• WORK INSTRUCTIONS
Reproduce the following material exactly, including every line.

>>>

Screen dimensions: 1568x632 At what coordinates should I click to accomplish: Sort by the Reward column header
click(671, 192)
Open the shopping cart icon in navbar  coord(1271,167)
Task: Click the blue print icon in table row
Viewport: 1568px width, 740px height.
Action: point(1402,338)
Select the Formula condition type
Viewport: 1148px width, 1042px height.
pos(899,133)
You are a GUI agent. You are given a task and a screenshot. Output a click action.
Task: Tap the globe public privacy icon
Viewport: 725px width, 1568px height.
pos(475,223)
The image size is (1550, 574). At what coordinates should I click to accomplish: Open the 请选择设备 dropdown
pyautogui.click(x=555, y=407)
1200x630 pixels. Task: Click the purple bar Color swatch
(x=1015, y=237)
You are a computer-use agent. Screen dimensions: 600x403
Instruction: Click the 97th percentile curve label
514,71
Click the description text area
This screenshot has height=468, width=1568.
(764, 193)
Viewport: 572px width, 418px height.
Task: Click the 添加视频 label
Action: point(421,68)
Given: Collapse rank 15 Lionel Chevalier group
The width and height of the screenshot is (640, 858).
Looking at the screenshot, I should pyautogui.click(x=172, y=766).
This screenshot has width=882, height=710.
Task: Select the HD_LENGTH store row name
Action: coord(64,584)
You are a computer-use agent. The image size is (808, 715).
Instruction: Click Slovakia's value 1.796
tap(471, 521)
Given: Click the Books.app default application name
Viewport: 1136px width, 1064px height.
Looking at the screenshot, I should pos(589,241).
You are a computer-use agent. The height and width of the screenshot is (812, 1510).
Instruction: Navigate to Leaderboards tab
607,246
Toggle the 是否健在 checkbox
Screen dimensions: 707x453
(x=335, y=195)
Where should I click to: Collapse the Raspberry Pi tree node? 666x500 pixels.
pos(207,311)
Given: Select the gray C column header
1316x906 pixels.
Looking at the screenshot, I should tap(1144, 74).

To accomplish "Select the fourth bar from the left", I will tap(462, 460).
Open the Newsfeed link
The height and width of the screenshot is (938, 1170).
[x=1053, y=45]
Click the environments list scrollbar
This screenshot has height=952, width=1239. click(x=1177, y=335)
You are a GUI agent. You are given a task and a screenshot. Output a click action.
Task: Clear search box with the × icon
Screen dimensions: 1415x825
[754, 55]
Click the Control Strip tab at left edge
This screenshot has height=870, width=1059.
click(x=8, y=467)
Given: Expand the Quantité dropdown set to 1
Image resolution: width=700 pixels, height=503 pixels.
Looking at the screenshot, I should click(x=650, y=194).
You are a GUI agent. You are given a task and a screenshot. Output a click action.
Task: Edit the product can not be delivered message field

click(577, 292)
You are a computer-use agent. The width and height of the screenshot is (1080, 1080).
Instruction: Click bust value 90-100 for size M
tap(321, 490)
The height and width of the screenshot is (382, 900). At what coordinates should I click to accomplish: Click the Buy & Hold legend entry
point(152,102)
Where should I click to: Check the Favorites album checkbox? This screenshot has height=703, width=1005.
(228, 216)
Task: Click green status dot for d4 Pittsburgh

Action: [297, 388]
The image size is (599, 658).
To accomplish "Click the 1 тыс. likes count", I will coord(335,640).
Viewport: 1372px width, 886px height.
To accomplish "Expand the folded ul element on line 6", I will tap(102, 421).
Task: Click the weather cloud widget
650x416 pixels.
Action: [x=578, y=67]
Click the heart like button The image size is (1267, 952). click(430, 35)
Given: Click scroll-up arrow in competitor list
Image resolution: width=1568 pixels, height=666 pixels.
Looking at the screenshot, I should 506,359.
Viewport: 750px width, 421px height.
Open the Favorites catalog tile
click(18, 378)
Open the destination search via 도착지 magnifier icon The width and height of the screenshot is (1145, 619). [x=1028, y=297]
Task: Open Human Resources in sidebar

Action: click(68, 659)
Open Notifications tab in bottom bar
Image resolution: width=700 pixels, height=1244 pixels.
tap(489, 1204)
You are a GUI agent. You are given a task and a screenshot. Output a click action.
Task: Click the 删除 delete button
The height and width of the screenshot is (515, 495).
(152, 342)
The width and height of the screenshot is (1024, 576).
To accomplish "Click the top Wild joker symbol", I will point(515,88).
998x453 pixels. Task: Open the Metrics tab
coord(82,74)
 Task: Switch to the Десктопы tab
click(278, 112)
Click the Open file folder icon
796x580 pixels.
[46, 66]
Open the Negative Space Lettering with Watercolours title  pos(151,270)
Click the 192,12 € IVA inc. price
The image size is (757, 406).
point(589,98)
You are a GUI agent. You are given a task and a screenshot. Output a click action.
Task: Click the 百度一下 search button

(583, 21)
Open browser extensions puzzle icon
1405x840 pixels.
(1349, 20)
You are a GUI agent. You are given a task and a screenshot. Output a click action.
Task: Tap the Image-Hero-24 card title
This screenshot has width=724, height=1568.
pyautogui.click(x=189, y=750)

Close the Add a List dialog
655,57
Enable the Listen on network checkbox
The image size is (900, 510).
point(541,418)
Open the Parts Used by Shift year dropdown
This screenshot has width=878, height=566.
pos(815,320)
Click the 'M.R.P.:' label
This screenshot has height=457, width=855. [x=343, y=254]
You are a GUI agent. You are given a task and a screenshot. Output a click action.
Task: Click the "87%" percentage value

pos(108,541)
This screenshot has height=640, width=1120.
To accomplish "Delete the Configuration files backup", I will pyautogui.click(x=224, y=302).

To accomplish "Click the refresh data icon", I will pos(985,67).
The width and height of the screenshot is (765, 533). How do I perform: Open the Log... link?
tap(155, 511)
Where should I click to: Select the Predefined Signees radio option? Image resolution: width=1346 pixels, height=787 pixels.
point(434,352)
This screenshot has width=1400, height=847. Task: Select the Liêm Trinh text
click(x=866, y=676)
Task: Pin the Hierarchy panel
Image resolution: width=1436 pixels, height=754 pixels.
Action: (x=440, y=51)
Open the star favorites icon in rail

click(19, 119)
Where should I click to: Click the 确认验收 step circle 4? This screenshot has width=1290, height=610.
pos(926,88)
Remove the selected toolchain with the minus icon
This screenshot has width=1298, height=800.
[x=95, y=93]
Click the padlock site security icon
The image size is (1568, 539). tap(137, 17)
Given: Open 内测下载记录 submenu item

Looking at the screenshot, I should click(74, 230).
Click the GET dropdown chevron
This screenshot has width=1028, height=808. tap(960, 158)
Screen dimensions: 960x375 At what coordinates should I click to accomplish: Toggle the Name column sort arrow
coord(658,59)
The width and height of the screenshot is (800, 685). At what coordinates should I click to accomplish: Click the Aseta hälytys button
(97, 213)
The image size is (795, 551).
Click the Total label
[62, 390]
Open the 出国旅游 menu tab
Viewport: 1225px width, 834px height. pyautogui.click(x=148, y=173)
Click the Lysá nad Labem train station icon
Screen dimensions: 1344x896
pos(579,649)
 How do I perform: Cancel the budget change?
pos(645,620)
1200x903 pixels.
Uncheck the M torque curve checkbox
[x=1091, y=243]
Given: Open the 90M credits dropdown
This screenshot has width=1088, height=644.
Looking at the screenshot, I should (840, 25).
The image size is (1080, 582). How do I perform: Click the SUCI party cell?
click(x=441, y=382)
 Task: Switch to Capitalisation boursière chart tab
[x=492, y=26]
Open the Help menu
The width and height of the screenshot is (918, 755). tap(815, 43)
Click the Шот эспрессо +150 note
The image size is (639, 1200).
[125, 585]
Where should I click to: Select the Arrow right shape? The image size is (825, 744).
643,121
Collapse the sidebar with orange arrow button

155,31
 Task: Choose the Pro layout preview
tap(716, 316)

<<<

• OUTPUT BELOW
Screen dimensions: 1568x632 At what coordinates should I click to accomplish: Sort by the Reward column header
click(671, 192)
Open the shopping cart icon in navbar  coord(1271,167)
Task: Click the blue print icon in table row
Viewport: 1568px width, 740px height.
Action: point(1402,338)
Select the Formula condition type
Viewport: 1148px width, 1042px height.
pos(899,133)
You are a GUI agent. You are given a task and a screenshot. Output a click action.
Task: Tap the globe public privacy icon
Viewport: 725px width, 1568px height.
pos(475,223)
The image size is (1550, 574). At what coordinates should I click to accomplish: Open the 请选择设备 dropdown
pyautogui.click(x=555, y=407)
1200x630 pixels. Task: Click the purple bar Color swatch
(x=1015, y=237)
You are a computer-use agent. Screen dimensions: 600x403
Instruction: Click the 97th percentile curve label
514,71
Click the description text area
This screenshot has height=468, width=1568.
(764, 193)
Viewport: 572px width, 418px height.
Task: Click the 添加视频 label
Action: point(421,68)
Given: Collapse rank 15 Lionel Chevalier group
The width and height of the screenshot is (640, 858).
Looking at the screenshot, I should pyautogui.click(x=172, y=766).
This screenshot has width=882, height=710.
Task: Select the HD_LENGTH store row name
Action: coord(64,584)
You are a computer-use agent. The image size is (808, 715).
Instruction: Click Slovakia's value 1.796
tap(471, 521)
Given: Click the Books.app default application name
Viewport: 1136px width, 1064px height.
Looking at the screenshot, I should pos(589,241).
You are a computer-use agent. The height and width of the screenshot is (812, 1510).
Instruction: Navigate to Leaderboards tab
607,246
Toggle the 是否健在 checkbox
Screen dimensions: 707x453
(x=335, y=195)
Where should I click to: Collapse the Raspberry Pi tree node? 666x500 pixels.
pos(207,311)
Given: Select the gray C column header
1316x906 pixels.
Looking at the screenshot, I should tap(1144, 74).

To accomplish "Select the fourth bar from the left", I will tap(462, 460).
Open the Newsfeed link
The height and width of the screenshot is (938, 1170).
[x=1053, y=45]
Click the environments list scrollbar
This screenshot has height=952, width=1239. click(x=1177, y=335)
You are a GUI agent. You are given a task and a screenshot. Output a click action.
Task: Clear search box with the × icon
Screen dimensions: 1415x825
[754, 55]
Click the Control Strip tab at left edge
This screenshot has height=870, width=1059.
click(x=8, y=467)
Given: Expand the Quantité dropdown set to 1
Image resolution: width=700 pixels, height=503 pixels.
Looking at the screenshot, I should click(x=650, y=194).
You are a GUI agent. You are given a task and a screenshot. Output a click action.
Task: Edit the product can not be delivered message field

click(577, 292)
You are a computer-use agent. The width and height of the screenshot is (1080, 1080).
Instruction: Click bust value 90-100 for size M
tap(321, 490)
The height and width of the screenshot is (382, 900). At what coordinates should I click to accomplish: Click the Buy & Hold legend entry
point(152,102)
Where should I click to: Check the Favorites album checkbox? This screenshot has height=703, width=1005.
(228, 216)
Task: Click green status dot for d4 Pittsburgh

Action: [297, 388]
The image size is (599, 658).
To accomplish "Click the 1 тыс. likes count", I will coord(335,640).
Viewport: 1372px width, 886px height.
To accomplish "Expand the folded ul element on line 6", I will tap(102, 421).
Task: Click the weather cloud widget
650x416 pixels.
Action: [x=578, y=67]
Click the heart like button The image size is (1267, 952). click(430, 35)
Given: Click scroll-up arrow in competitor list
Image resolution: width=1568 pixels, height=666 pixels.
Looking at the screenshot, I should 506,359.
Viewport: 750px width, 421px height.
Open the Favorites catalog tile
click(18, 378)
Open the destination search via 도착지 magnifier icon The width and height of the screenshot is (1145, 619). [x=1028, y=297]
Task: Open Human Resources in sidebar

Action: click(68, 659)
Open Notifications tab in bottom bar
Image resolution: width=700 pixels, height=1244 pixels.
tap(489, 1204)
You are a GUI agent. You are given a task and a screenshot. Output a click action.
Task: Click the 删除 delete button
The height and width of the screenshot is (515, 495).
(152, 342)
The width and height of the screenshot is (1024, 576).
To accomplish "Click the top Wild joker symbol", I will point(515,88).
998x453 pixels. Task: Open the Metrics tab
coord(82,74)
 Task: Switch to the Десктопы tab
click(278, 112)
Click the Open file folder icon
796x580 pixels.
[46, 66]
Open the Negative Space Lettering with Watercolours title  pos(151,270)
Click the 192,12 € IVA inc. price
The image size is (757, 406).
point(589,98)
You are a GUI agent. You are given a task and a screenshot. Output a click action.
Task: Click the 百度一下 search button

(583, 21)
Open browser extensions puzzle icon
1405x840 pixels.
(1349, 20)
You are a GUI agent. You are given a task and a screenshot. Output a click action.
Task: Tap the Image-Hero-24 card title
This screenshot has width=724, height=1568.
pyautogui.click(x=189, y=750)

Close the Add a List dialog
655,57
Enable the Listen on network checkbox
The image size is (900, 510).
point(541,418)
Open the Parts Used by Shift year dropdown
This screenshot has width=878, height=566.
pos(815,320)
Click the 'M.R.P.:' label
This screenshot has height=457, width=855. [x=343, y=254]
You are a GUI agent. You are given a task and a screenshot. Output a click action.
Task: Click the "87%" percentage value

pos(108,541)
This screenshot has height=640, width=1120.
To accomplish "Delete the Configuration files backup", I will pyautogui.click(x=224, y=302).

To accomplish "Click the refresh data icon", I will pos(985,67).
The width and height of the screenshot is (765, 533). How do I perform: Open the Log... link?
tap(155, 511)
Where should I click to: Select the Predefined Signees radio option? Image resolution: width=1346 pixels, height=787 pixels.
point(434,352)
This screenshot has width=1400, height=847. Task: Select the Liêm Trinh text
click(x=866, y=676)
Task: Pin the Hierarchy panel
Image resolution: width=1436 pixels, height=754 pixels.
Action: (x=440, y=51)
Open the star favorites icon in rail

click(19, 119)
Where should I click to: Click the 确认验收 step circle 4? This screenshot has width=1290, height=610.
pos(926,88)
Remove the selected toolchain with the minus icon
This screenshot has width=1298, height=800.
[x=95, y=93]
Click the padlock site security icon
The image size is (1568, 539). tap(137, 17)
Given: Open 内测下载记录 submenu item

Looking at the screenshot, I should click(74, 230).
Click the GET dropdown chevron
This screenshot has width=1028, height=808. tap(960, 158)
Screen dimensions: 960x375 At what coordinates should I click to accomplish: Toggle the Name column sort arrow
coord(658,59)
The width and height of the screenshot is (800, 685). At what coordinates should I click to accomplish: Click the Aseta hälytys button
(97, 213)
The image size is (795, 551).
Click the Total label
[62, 390]
Open the 出国旅游 menu tab
Viewport: 1225px width, 834px height. pyautogui.click(x=148, y=173)
Click the Lysá nad Labem train station icon
Screen dimensions: 1344x896
pos(579,649)
 How do I perform: Cancel the budget change?
pos(645,620)
1200x903 pixels.
Uncheck the M torque curve checkbox
[x=1091, y=243]
Given: Open the 90M credits dropdown
This screenshot has width=1088, height=644.
Looking at the screenshot, I should (840, 25).
The image size is (1080, 582). How do I perform: Click the SUCI party cell?
click(x=441, y=382)
 Task: Switch to Capitalisation boursière chart tab
[x=492, y=26]
Open the Help menu
The width and height of the screenshot is (918, 755). tap(815, 43)
Click the Шот эспрессо +150 note
The image size is (639, 1200).
[125, 585]
Where should I click to: Select the Arrow right shape? The image size is (825, 744).
643,121
Collapse the sidebar with orange arrow button

155,31
 Task: Choose the Pro layout preview
tap(716, 316)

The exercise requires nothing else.